Every AI app builder right now is shipping a website that pretends to be an app. We’re going to keep saying this until the rest of the industry catches up — or admits what they actually are.
You can build something today that looks like an app. It has a logo, a splash screen, a tab bar at the bottom. You can put it on your phone’s home screen as a bookmark. And if you describe it carefully enough, people will believe it.
But when you tap that icon, it opens in Safari. It can’t talk to the App Store. It can’t go through TestFlight. It can’t request HealthKit permissions, or use a native picker, or run in the background, or wake up to a push notification the way iOS expects. It is, structurally, a web page in a costume.
This is what most “AI app builders” are shipping in 2026. They can’t honestly use the words Swift, Xcode, TestFlight, or App Store on their homepages — so they don’t. They say things like “build your app in minutes” and let the public fill in the rest.
LingCode writes real Swift. It produces real Xcode projects. It pushes builds to real TestFlight, and it submits to the real App Store. None of those words have asterisks next to them on this site. They mean what Apple says they mean.
That’s the wedge. The rest of this page is what we believe, in the order we believe it.
Apps live on phones. Web apps don’t.
The phone home screen is a real place. Getting onto it requires real engineering — code signing, entitlements, store review, distribution profiles. A tool that doesn’t do those things isn’t shipping apps, no matter what its marketing says.
We chose iOS first because that’s where the wedge is sharpest. Android is on the roadmap. Web apps that pretend to be mobile apps are not.
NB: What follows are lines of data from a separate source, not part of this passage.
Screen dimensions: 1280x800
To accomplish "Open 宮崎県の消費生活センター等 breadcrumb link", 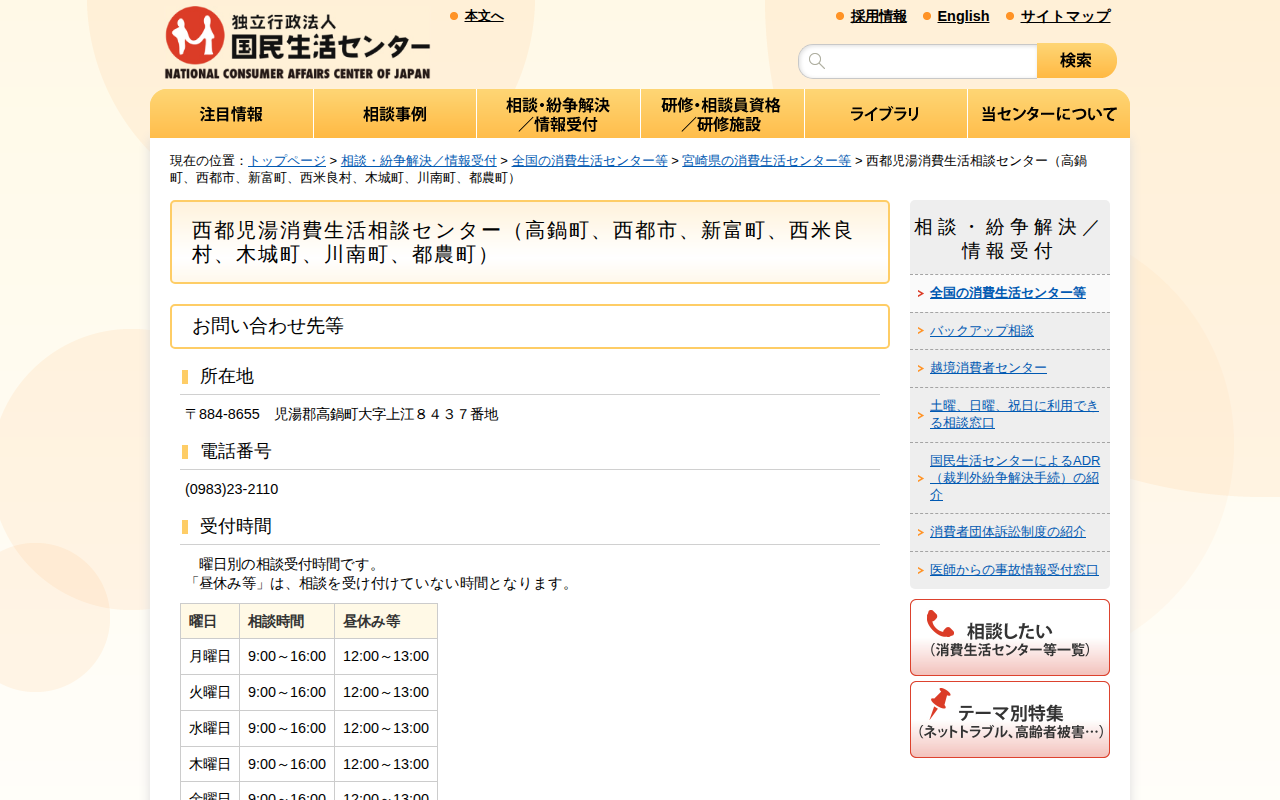I will [767, 160].
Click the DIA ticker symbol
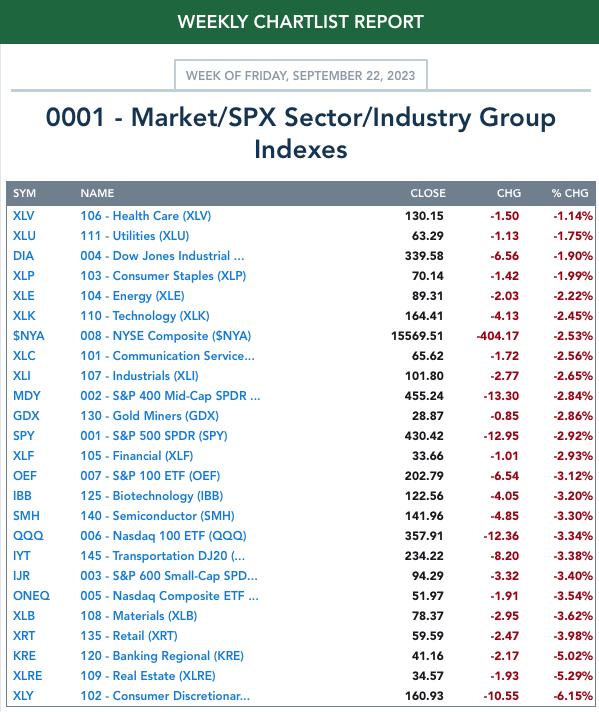 tap(23, 256)
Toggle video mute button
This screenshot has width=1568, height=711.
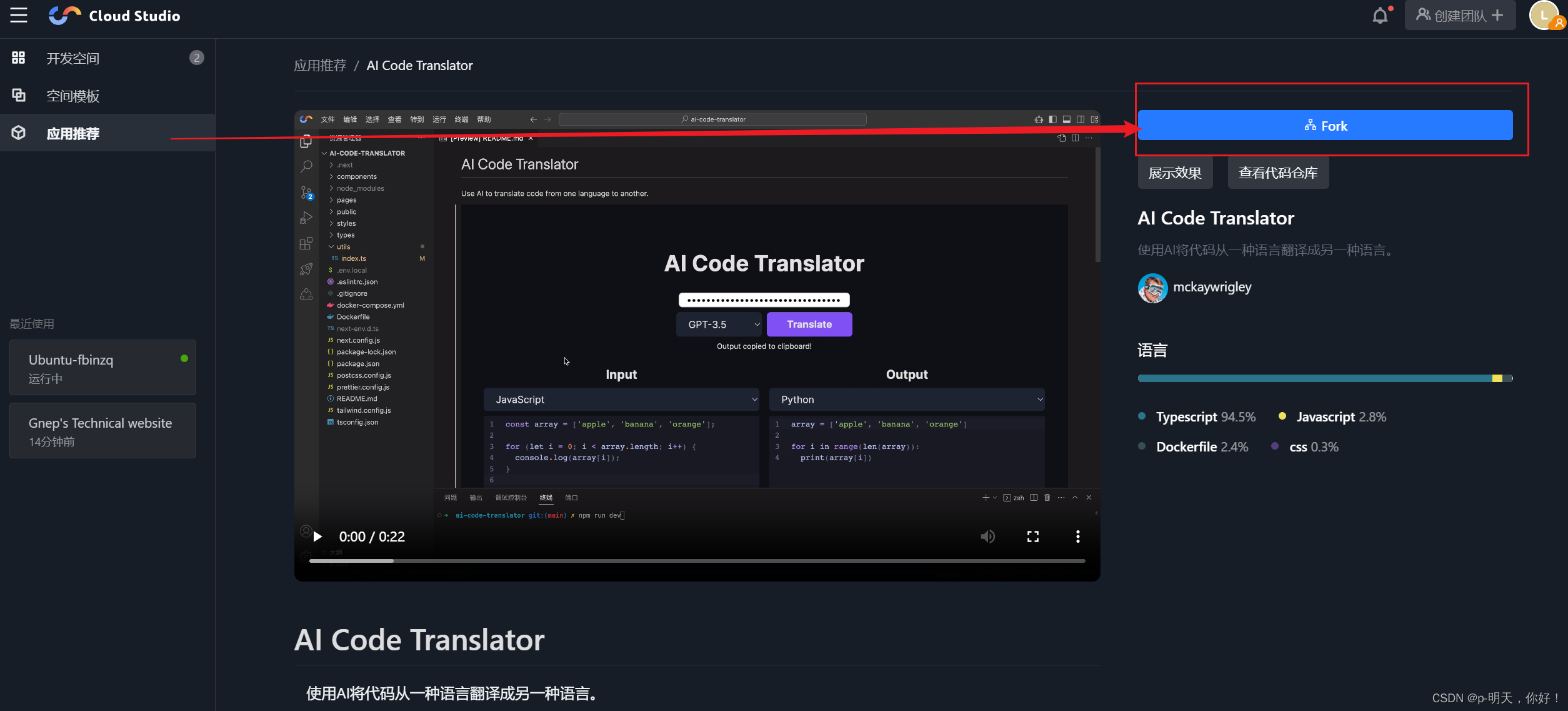pos(987,537)

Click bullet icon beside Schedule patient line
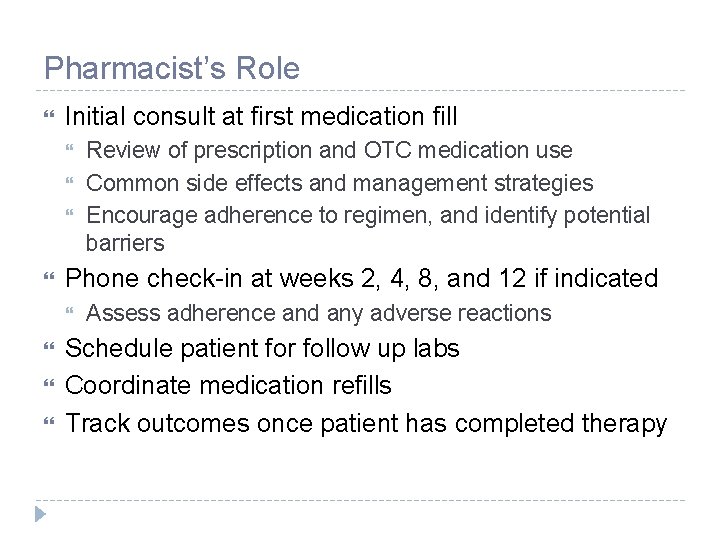click(49, 346)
AI should write code you can read.
Generated code is going to outlive its prompt. Six months from now, a human — probably you — is going to open ContentView.swift and try to figure out what’s happening.
So LingCode writes the kind of Swift a senior iOS engineer writes. Not the densest, not the cleverest — the kind that’s easy to read at 11pm with a deadline. We benchmark every release against hand-written code from real teams, not against what other AI tools produce.
Three surfaces, one engine.
People work in different places. Non-technical founders want a browser. Engineers want a terminal. Teams want an IDE. We refuse to pick one and lose the others.
Web, CLI, and IDE all hit the same LingCode inference engine. The same prompts produce the same Swift. You can start in the browser and continue in the CLI. You can hand a project to a developer who’ll open it in the IDE. The output doesn’t change.
Inference should be cheap, not extractive.
The default in this category is to route every token through GPT-4 or Claude and pass the bill to you. That works for the platform’s margins. It doesn’t work for a solo founder writing their tenth prompt of the day.
LingCode runs an inference layer that fans out across open-weight models — DeepSeek, Kimi, Gemma — and routes each task to the cheapest model that can do it well. The hardest 15% of tasks still go to frontier closed models. The other 85% don’t need to.
Net effect: about 10× lower cost per build, without quality regression. We pass the savings through. We don’t charge a markup on tokens.
A founder shouldn’t need a six-week dev sprint.
For most app ideas, six weeks of freelancer time and $15,000 is what stands between having the idea and having something on TestFlight. That gap is where almost every consumer app idea dies — not because the idea was bad, but because the cost of testing it was prohibitive.
The job LingCode does is collapse that gap to an afternoon. Not to replace developers — there is plenty of work for developers, and the apps that win still need them at some point. The job is to let founders test their ideas in the real world before deciding whether to build a real team.
We say what we are. We say what we aren’t.
We won’t call a web app an app. We won’t put a static screenshot in our marketing and pretend it’s a running build. We won’t name a feature for something we can’t actually do.
If we say Swift, we mean Swift. If we say App Store, we mean the App Store. If we say 4 minutes from prompt to running build, that’s our median, not our cherry-picked best.
This sounds like a low bar. In this category, in 2026, it is not.
That’s the entire pitch. If you’re a founder with an app idea, the path is short: open the web app, describe what you want, and watch it build. If you’re an engineer who’s skeptical, that’s the right instinct — install the CLI, try it against an existing Xcode project, and judge for yourself. If you teach this stuff, our classroom program is free.
We’ll keep shipping. We’ll keep saying it plainly. Thanks for reading this far.